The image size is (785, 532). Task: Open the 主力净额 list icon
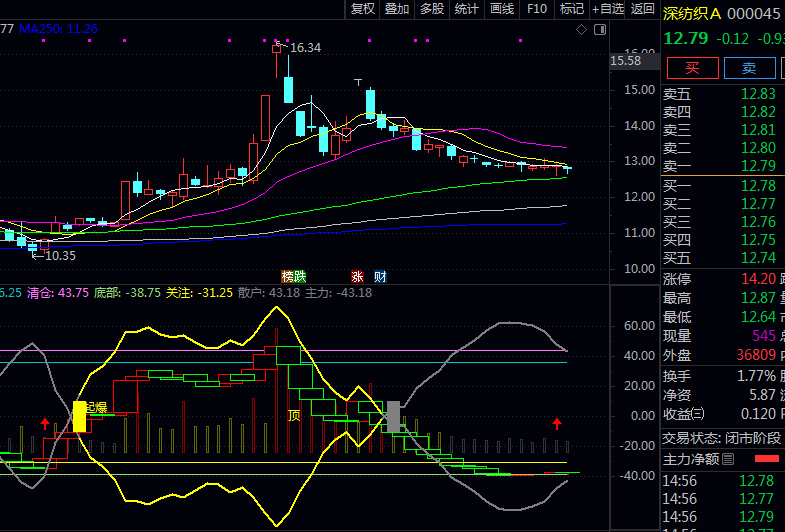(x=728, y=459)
◇ ◇ ◇
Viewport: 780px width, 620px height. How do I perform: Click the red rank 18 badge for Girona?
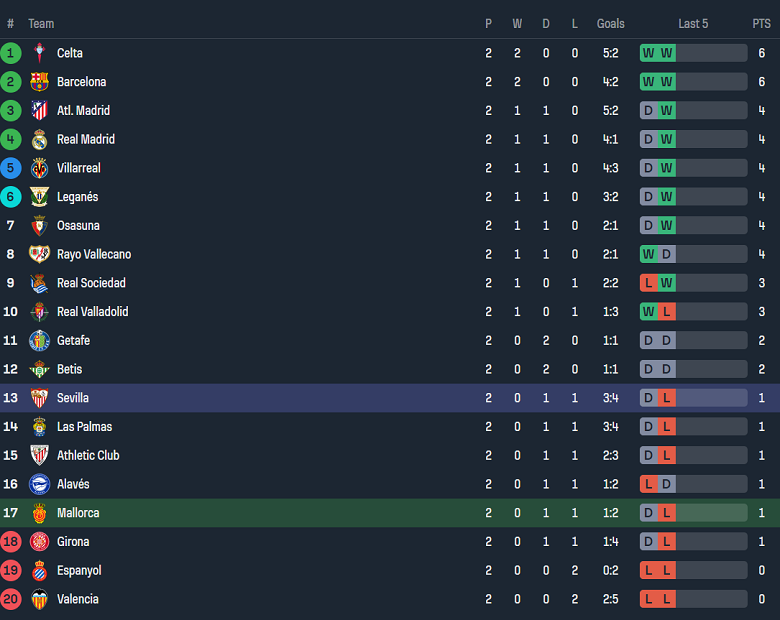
◇ ◇ ◇
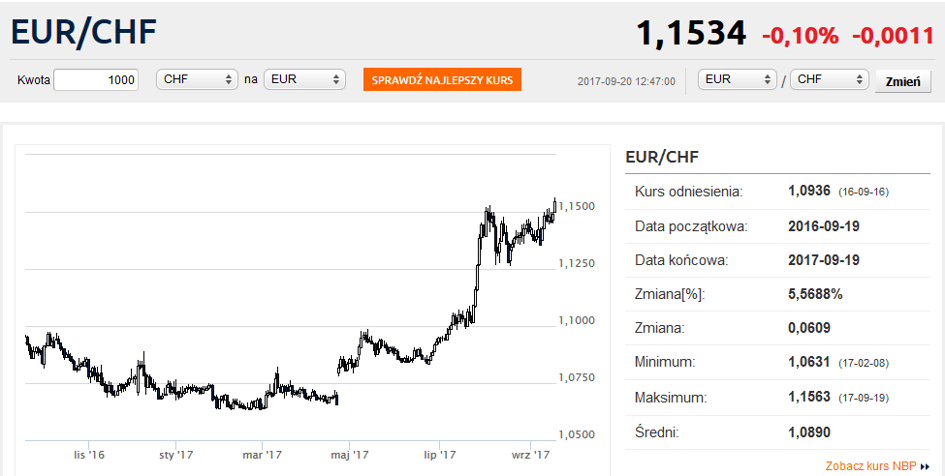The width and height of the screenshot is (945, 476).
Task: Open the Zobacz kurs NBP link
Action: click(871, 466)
◇ ◇ ◇
* [Exercise aim]
Retype the rows from the line with "The width and" to the line with "Action: click(871, 466)", including both of those lines. Leave the pictures out.

* [Task result]
The width and height of the screenshot is (945, 476).
Task: Open the Zobacz kurs NBP link
Action: click(871, 466)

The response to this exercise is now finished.